De última hora, Vera Lúcia Machado, 59 anos, integrante da associação que ajudou Vitória desde o início da organização, bancou R$ 120 para comprar 600 pães.

- Vi que estava muito em cima da hora e comprei. A gente também tem que colaborar - justifica.

Vitória se diz desiludida com as pessoas que prometeram ajuda e a deixaram na mão:

- Se não vai cumprir, não promete. Este ano, o Natal está difícil para todos os lados.

20 de dezembro: festa maravilhosa

 Teve Papai Noel, presente, comidinhas e muita alegria no Morro da Polícia - Foto: Omar Freitas

No dia da festa, dos dez ofícios distribuídos, apenas dois resultaram em doações. Se de um lado faltaram promessas cumpridas, de outro, sobraram pessoas comprometidas com o sorriso das crianças. Os presentes dos Correios chegaram.

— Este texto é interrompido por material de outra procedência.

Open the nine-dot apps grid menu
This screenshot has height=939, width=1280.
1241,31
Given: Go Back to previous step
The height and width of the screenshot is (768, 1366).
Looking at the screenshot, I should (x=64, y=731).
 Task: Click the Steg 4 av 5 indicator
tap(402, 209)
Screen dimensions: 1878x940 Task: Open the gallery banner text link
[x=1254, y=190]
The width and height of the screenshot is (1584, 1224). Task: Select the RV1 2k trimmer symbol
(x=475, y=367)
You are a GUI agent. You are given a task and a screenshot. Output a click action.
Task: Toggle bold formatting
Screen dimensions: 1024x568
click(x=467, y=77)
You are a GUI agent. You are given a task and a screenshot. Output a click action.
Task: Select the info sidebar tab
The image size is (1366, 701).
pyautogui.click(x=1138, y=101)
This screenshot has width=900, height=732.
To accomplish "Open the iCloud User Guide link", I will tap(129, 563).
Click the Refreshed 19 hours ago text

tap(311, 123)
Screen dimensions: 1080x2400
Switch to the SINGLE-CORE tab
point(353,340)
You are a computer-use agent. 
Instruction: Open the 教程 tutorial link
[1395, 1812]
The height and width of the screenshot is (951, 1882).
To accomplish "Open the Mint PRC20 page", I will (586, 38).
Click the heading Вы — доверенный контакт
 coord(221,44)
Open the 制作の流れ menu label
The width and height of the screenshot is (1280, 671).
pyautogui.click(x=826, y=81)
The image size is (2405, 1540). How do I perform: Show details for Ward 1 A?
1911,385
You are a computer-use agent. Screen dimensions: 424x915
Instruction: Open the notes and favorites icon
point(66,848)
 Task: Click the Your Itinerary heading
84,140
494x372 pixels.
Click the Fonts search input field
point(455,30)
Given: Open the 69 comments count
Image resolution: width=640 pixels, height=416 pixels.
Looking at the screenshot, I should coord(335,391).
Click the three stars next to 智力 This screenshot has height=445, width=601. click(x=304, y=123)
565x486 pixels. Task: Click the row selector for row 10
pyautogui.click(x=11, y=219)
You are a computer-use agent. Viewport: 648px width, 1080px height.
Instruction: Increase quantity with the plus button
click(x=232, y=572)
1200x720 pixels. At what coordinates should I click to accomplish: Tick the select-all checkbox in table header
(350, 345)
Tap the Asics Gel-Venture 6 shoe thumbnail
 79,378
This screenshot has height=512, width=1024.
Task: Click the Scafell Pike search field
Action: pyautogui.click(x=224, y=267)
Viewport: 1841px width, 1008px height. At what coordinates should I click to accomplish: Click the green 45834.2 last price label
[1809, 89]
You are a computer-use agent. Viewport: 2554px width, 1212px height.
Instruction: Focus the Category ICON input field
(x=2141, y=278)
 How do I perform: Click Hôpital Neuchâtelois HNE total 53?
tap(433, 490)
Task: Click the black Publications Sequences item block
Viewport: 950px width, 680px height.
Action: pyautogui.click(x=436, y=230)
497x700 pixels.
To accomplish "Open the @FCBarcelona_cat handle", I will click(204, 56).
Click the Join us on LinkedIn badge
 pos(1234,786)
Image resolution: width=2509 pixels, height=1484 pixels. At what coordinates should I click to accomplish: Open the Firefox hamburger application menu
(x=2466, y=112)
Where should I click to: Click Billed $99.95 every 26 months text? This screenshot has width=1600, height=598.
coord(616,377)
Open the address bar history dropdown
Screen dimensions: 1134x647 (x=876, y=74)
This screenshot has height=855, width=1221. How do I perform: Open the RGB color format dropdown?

Elenir Marques, 58 anos, cunhada da Vitória, doou R$ 200 em presentes. E o Papai Noel Jorge Rolim, 60 anos, teve ao seu lado a Mamãe Noel Magali Borges, 38 anos, que participou da festa pela primeira vez. Os dois fizeram a entrega dos presentes para a criançada que esperava a dupla desde cedo no beco no qual a festa foi organizada.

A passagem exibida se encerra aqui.